Or, nous avons remarqué que l’Ambigu-Comique et les Folies-Dramatiques sont placés sur les colonnes-affiches avant la Gaîté et la Renaissance.
Pourquoi cette infraction à la règle ? Pourquoi cette fantaisie de la maison Morris, que rien ne justifie ?
Il est vrai que M. Vizentini peut s’en consoler en voyant le Voyage dans la lune friser la 150e, et M. Koning, en songeant qu’il fait fortune avec la Petite Mariée.

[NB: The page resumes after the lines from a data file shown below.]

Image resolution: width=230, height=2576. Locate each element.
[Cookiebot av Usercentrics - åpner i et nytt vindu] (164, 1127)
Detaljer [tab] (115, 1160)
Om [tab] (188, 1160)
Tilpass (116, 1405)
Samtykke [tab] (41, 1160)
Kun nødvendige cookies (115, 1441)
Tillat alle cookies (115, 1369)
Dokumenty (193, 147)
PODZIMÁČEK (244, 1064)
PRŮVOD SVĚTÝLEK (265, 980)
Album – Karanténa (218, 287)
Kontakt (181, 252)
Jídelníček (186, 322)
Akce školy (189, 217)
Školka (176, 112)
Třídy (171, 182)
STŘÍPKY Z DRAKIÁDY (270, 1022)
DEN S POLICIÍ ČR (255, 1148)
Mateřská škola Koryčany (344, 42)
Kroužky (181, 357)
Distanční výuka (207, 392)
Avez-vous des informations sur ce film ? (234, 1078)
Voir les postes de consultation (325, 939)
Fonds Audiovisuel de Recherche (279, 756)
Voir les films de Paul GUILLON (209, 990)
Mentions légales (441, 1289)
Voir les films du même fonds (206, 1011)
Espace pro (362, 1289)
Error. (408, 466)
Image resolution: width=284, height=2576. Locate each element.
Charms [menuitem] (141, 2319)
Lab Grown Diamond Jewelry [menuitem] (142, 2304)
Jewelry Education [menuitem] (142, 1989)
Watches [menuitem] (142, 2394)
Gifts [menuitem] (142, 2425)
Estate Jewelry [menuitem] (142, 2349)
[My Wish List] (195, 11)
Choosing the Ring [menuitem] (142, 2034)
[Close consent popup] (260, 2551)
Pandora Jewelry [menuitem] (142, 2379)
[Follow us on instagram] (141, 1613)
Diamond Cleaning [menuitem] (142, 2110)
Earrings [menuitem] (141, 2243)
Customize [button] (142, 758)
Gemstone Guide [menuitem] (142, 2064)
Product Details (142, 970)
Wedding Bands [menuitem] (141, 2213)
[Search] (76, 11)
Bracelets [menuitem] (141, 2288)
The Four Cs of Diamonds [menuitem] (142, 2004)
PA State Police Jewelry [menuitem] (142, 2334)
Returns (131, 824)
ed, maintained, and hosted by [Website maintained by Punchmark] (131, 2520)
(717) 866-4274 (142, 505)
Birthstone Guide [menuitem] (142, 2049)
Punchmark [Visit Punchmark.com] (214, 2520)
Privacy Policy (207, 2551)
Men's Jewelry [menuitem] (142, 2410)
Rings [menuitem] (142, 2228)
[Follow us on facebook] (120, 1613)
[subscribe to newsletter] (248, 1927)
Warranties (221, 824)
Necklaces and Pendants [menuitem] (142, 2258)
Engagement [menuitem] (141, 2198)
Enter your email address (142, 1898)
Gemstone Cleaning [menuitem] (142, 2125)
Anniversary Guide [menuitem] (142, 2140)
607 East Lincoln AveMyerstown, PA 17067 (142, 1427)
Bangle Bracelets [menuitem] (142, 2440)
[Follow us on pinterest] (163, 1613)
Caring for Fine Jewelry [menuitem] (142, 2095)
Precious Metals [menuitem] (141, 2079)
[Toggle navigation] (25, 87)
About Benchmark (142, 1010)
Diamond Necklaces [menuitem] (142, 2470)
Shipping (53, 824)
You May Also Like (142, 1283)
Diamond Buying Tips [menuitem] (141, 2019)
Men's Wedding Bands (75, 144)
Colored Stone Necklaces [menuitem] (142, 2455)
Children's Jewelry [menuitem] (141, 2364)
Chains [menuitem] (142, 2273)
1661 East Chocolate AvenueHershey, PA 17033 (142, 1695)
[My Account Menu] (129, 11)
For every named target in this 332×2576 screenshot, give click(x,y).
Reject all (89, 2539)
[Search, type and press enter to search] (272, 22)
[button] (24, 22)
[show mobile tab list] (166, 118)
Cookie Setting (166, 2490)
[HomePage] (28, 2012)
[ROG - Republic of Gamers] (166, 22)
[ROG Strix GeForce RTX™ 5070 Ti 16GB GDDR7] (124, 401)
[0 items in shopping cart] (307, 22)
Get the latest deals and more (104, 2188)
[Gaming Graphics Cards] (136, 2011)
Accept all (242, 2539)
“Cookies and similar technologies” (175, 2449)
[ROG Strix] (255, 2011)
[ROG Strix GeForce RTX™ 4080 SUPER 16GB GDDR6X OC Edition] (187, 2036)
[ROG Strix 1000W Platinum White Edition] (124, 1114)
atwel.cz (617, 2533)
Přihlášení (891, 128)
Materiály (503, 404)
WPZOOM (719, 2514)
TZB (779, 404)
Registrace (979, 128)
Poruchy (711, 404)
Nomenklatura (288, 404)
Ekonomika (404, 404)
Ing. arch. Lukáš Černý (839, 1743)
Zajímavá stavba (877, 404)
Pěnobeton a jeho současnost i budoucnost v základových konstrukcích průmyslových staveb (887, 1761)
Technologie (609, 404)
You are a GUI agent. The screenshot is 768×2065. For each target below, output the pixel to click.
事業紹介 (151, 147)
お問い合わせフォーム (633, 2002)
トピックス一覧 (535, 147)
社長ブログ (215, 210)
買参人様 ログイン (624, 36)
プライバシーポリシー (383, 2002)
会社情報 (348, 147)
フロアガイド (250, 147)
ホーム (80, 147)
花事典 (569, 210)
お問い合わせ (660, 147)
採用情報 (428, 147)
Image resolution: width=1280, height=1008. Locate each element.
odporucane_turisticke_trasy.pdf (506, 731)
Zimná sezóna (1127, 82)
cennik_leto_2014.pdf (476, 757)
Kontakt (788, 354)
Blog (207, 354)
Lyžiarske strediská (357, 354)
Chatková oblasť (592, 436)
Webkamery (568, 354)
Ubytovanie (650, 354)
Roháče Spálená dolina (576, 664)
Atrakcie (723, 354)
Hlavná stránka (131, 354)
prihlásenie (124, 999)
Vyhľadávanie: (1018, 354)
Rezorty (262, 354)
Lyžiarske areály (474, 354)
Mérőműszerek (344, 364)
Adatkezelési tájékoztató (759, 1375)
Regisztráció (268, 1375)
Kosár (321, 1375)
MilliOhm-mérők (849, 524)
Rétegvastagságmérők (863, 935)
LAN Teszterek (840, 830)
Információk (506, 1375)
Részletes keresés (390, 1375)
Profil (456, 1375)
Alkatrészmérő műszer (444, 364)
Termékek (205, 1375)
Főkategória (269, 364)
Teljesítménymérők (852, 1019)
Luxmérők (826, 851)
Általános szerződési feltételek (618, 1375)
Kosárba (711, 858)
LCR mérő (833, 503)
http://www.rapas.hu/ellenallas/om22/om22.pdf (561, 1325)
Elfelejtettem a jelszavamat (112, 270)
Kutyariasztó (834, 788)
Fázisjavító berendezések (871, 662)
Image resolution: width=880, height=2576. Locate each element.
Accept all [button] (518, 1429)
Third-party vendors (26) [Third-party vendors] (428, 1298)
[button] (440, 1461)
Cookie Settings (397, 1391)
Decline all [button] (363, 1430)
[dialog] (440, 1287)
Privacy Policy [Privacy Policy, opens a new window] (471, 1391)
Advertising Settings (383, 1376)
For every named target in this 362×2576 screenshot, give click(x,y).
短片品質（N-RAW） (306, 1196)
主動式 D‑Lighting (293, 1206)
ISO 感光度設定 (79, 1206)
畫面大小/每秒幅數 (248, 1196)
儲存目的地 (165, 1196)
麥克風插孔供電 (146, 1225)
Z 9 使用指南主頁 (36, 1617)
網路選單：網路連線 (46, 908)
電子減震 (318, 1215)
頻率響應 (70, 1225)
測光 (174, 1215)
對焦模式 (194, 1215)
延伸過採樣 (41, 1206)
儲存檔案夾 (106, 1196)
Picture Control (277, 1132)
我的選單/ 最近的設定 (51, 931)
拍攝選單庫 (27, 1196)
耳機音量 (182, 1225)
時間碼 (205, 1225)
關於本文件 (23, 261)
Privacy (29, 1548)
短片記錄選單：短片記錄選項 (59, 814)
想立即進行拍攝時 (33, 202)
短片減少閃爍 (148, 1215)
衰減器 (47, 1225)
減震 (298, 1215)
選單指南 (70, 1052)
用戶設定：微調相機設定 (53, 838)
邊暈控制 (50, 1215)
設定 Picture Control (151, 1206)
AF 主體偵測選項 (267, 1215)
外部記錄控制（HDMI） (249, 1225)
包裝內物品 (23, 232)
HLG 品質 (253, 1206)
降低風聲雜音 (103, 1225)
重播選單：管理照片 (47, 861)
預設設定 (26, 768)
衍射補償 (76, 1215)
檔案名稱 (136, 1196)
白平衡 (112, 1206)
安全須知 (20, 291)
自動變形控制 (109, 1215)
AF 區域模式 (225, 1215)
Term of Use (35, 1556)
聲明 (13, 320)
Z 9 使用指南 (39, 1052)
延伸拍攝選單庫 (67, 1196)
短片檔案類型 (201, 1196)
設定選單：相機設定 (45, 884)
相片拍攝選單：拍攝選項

S’il est d’usage de voir les directeurs de théâtres courir au-devant des étoiles, il est plus rare de voir les étoiles se jeter à la face des directeurs.
Une artiste italienne, la Preziosi, qui parcourt en ce moment avec une troupe d’opérette les principales villes d’Italie, où elle obtient un succès fou, désireuse de se produire à Paris, écrivait dernièrement à un ami pour le prier d’inviter un directeur de la capitale à aller la voir à Rome.
La réponse n’arrivant pas que fait la Preziosi ? Elle demande à son impresario un congé de quelques jours, et un soir, à minuit, après avoir joué la Jolie Parfumeuse à son théâtre, elle se jette seule en chemin de fer, arrive à Paris, et vient frapper à la porte des Bouffes et des Variétés à la fois.
Aux Bouffes, elle rencontre Offenbach, qui la voit, l’entend, et, séance tenante, M. Comte signe avec la voyageuse un engagement de plusieurs années. La Preziosi, satisfaite, part comme une flèche, et remonte en chemin de fer pour Rome, où elle est arrivée juste à temps pour entrer en scène.
La Preziosi est une jeune et belle blonde, douée d’une jolie voix et très bonne chanteuse ; on l’appelle en Italie « la Desclée de l’opérette » ; ses débuts auront lieu aux Bouffes-Parisiens au commencement de l’hiver prochain.
Jules Prével.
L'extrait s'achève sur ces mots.